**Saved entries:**
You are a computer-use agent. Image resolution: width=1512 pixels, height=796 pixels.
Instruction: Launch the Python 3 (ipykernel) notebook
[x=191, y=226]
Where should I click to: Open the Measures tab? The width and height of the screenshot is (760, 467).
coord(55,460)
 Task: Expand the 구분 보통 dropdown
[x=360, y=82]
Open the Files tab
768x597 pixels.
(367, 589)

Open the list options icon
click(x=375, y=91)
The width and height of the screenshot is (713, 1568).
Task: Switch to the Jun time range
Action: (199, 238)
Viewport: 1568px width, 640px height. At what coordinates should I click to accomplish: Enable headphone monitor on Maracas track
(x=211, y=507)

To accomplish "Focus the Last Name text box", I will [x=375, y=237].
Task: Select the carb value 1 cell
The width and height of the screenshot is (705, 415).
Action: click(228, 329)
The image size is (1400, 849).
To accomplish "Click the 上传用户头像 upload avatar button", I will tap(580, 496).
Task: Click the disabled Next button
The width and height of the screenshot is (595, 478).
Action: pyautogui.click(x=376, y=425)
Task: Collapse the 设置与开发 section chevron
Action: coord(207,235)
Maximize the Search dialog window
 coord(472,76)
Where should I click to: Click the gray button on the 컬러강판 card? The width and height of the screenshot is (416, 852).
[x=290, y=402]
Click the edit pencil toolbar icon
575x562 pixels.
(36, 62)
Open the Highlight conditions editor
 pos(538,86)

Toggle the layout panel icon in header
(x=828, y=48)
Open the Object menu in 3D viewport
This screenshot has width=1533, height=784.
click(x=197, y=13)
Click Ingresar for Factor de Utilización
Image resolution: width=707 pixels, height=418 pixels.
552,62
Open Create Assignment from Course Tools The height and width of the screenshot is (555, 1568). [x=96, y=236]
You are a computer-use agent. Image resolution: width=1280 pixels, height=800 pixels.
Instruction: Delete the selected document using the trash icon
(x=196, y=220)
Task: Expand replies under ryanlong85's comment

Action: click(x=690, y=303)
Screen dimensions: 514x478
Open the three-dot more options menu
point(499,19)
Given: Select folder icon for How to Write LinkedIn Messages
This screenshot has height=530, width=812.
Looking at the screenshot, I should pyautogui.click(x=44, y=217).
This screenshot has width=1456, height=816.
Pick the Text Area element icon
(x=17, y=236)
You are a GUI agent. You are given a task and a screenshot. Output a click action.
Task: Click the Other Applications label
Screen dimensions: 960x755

**Task details:**
Begin at the line containing "Task: Click the Other Applications label" and reproduce each line through the end of the records above.

**Reply:**
Task: Click the Other Applications label
Screen dimensions: 960x755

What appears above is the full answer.